Every line in the records below that holds "header" must be identified and copied.

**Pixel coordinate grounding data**
^^^^^^^^^^^^^^^^

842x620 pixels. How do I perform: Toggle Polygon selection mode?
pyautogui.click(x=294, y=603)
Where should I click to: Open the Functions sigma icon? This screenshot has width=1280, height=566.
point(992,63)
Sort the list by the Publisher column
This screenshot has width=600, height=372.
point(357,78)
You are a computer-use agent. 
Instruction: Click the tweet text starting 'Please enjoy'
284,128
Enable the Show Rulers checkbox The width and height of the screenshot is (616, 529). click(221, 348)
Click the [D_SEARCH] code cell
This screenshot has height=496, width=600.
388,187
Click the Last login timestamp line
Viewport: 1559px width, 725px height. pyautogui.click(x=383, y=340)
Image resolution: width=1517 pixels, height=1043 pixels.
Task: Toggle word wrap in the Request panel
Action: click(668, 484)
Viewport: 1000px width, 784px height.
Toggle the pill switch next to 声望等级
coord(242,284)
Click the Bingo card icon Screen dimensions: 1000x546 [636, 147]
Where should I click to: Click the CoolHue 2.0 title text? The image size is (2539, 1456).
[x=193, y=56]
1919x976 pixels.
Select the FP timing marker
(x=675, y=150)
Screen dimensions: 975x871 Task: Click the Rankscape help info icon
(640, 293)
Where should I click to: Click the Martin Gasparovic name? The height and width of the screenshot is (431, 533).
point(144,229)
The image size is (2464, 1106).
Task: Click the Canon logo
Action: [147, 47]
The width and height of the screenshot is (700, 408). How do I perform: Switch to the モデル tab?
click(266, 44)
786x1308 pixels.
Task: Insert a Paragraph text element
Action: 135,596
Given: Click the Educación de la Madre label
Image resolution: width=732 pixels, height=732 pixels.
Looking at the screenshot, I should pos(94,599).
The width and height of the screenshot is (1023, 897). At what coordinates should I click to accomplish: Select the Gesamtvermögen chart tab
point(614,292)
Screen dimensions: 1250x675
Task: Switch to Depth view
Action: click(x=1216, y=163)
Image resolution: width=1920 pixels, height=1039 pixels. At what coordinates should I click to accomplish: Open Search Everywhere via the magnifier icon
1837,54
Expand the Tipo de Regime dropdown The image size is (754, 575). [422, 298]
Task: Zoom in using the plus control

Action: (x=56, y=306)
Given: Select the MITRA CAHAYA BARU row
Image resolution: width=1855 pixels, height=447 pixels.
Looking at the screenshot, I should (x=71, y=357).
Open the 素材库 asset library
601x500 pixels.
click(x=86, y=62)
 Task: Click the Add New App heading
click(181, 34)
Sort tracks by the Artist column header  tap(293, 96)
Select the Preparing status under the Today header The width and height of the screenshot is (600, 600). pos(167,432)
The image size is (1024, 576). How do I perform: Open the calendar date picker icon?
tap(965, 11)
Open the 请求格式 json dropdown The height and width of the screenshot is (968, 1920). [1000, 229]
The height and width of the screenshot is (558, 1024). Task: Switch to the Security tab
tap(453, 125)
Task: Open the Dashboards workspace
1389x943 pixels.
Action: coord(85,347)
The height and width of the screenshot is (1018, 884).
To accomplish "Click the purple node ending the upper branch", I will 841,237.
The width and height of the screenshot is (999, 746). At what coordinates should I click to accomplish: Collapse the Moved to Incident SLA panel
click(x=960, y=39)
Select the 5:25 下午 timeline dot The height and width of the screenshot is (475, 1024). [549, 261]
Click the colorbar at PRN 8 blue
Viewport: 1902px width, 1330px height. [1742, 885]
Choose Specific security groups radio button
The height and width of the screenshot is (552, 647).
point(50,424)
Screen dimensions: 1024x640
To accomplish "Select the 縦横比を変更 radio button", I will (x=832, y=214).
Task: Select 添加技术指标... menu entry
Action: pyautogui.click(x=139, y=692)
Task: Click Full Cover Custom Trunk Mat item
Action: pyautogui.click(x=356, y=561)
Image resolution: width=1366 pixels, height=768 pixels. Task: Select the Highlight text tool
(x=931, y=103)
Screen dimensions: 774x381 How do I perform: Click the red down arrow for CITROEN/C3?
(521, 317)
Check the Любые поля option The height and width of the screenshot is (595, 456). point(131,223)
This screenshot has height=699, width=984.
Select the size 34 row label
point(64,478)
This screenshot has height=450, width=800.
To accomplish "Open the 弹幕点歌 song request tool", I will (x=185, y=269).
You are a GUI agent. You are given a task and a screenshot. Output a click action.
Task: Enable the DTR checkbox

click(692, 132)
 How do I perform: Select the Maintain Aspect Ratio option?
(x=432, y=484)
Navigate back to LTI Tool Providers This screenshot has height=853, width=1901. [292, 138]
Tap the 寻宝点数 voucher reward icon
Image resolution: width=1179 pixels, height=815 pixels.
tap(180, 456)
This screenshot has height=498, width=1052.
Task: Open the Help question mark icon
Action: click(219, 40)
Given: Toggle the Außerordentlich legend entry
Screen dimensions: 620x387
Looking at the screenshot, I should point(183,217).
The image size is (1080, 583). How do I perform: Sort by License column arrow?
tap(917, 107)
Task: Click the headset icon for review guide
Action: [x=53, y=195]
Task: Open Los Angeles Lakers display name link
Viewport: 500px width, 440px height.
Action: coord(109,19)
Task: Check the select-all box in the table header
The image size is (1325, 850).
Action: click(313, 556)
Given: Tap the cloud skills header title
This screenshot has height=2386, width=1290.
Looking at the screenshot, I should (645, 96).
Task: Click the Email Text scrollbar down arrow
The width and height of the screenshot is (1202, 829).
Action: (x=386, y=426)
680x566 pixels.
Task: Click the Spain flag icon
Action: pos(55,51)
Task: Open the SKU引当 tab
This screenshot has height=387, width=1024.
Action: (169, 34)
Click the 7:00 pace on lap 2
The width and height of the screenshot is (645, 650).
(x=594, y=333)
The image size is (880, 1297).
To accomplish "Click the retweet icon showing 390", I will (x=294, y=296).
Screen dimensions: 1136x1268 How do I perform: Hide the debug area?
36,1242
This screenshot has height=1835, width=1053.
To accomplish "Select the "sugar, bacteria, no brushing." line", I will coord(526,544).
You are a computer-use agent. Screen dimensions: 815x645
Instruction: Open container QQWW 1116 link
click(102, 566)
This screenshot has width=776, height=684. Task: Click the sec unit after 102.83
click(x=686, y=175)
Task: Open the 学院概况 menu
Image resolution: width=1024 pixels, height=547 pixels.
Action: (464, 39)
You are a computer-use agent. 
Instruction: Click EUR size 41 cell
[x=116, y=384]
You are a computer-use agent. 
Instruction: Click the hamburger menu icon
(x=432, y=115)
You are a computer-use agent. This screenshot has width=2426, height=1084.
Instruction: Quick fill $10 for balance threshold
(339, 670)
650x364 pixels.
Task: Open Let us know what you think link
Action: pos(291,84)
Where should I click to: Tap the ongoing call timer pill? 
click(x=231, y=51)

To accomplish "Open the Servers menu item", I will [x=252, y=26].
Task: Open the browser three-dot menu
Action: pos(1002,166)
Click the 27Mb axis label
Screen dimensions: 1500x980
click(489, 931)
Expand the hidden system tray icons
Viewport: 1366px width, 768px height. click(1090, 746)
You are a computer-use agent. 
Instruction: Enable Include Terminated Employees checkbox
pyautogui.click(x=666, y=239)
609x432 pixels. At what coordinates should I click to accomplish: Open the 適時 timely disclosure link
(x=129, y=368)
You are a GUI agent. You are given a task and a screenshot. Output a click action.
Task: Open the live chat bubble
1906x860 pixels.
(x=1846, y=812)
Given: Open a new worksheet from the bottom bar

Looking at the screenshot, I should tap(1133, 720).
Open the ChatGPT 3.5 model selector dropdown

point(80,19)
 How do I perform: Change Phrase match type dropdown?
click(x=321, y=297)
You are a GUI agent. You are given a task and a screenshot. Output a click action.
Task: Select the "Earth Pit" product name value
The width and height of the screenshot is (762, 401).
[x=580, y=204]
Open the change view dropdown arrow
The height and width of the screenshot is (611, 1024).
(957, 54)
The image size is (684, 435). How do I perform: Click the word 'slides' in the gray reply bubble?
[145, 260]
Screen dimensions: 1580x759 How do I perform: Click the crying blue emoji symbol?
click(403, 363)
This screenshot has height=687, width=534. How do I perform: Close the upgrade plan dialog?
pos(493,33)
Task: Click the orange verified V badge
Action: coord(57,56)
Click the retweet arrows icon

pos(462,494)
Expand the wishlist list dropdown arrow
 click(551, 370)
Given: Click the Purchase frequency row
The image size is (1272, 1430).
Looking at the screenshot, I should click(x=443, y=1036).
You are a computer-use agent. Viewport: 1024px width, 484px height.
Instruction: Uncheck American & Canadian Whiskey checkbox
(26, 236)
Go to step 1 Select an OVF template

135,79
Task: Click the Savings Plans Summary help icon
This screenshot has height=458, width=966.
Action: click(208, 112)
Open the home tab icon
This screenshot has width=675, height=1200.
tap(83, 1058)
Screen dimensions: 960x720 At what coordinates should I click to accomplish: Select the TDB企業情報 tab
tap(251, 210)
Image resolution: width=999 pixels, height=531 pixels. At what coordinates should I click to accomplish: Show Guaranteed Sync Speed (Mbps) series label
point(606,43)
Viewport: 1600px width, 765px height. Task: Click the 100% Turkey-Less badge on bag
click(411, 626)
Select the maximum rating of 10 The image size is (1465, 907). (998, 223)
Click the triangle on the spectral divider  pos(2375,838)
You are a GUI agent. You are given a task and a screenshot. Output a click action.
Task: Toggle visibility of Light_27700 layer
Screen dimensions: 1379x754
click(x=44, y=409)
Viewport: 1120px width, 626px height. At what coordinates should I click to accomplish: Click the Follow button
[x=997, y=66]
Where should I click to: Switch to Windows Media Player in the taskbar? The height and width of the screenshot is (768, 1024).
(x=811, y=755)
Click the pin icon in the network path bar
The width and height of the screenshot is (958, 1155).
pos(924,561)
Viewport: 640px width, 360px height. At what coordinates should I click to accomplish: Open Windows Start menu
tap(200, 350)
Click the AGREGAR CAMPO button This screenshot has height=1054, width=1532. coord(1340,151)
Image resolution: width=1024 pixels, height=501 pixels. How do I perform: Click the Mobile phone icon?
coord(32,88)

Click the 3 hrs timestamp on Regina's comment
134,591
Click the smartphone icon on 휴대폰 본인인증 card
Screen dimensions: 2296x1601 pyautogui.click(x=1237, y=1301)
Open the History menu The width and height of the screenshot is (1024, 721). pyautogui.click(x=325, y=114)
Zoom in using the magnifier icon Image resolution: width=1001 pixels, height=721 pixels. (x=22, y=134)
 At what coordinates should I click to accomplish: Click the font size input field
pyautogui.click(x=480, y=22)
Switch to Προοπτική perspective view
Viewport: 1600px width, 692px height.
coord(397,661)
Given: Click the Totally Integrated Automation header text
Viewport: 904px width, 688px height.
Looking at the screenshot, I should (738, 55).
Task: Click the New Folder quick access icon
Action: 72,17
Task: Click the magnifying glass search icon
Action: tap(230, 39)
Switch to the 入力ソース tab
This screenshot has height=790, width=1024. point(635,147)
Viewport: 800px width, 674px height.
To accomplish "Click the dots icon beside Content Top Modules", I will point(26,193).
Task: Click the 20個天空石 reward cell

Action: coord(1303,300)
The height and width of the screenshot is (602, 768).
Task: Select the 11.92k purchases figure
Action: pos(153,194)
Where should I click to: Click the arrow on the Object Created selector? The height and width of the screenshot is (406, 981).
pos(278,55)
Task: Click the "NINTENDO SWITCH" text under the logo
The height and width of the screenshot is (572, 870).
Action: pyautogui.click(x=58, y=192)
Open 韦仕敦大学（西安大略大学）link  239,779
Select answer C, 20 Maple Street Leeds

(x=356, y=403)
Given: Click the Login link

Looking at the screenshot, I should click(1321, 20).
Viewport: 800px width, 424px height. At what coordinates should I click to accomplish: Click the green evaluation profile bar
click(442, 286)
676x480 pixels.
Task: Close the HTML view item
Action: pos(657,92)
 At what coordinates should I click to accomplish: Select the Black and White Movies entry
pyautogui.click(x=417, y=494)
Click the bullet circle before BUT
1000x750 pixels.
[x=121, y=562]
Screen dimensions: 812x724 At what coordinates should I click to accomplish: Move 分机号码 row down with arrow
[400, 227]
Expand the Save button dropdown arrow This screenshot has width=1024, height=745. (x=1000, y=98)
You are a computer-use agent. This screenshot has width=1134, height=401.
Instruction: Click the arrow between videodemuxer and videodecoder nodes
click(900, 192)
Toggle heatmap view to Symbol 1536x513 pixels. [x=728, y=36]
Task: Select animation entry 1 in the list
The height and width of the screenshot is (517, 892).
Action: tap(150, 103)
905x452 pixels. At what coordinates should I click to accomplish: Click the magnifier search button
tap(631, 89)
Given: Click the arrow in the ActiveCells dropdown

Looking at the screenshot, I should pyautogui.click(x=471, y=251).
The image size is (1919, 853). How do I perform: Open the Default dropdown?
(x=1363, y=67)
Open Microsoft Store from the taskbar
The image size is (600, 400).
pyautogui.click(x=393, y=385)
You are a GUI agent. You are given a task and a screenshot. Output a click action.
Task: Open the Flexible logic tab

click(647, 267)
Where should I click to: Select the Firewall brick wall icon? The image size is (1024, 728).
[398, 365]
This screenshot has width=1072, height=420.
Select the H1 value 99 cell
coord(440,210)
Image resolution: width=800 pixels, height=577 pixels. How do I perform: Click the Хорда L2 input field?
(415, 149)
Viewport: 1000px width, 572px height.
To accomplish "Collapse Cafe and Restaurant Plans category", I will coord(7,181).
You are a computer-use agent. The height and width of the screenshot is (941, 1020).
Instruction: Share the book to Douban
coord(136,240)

^^^^^^^^^^^^^^^^

**YOUR SOLUTION**
Sort tracks by the Artist column header  tap(293, 96)
Select the Preparing status under the Today header The width and height of the screenshot is (600, 600). pos(167,432)
Task: Check the select-all box in the table header
Given: Tap the cloud skills header title
Given: Click the Totally Integrated Automation header text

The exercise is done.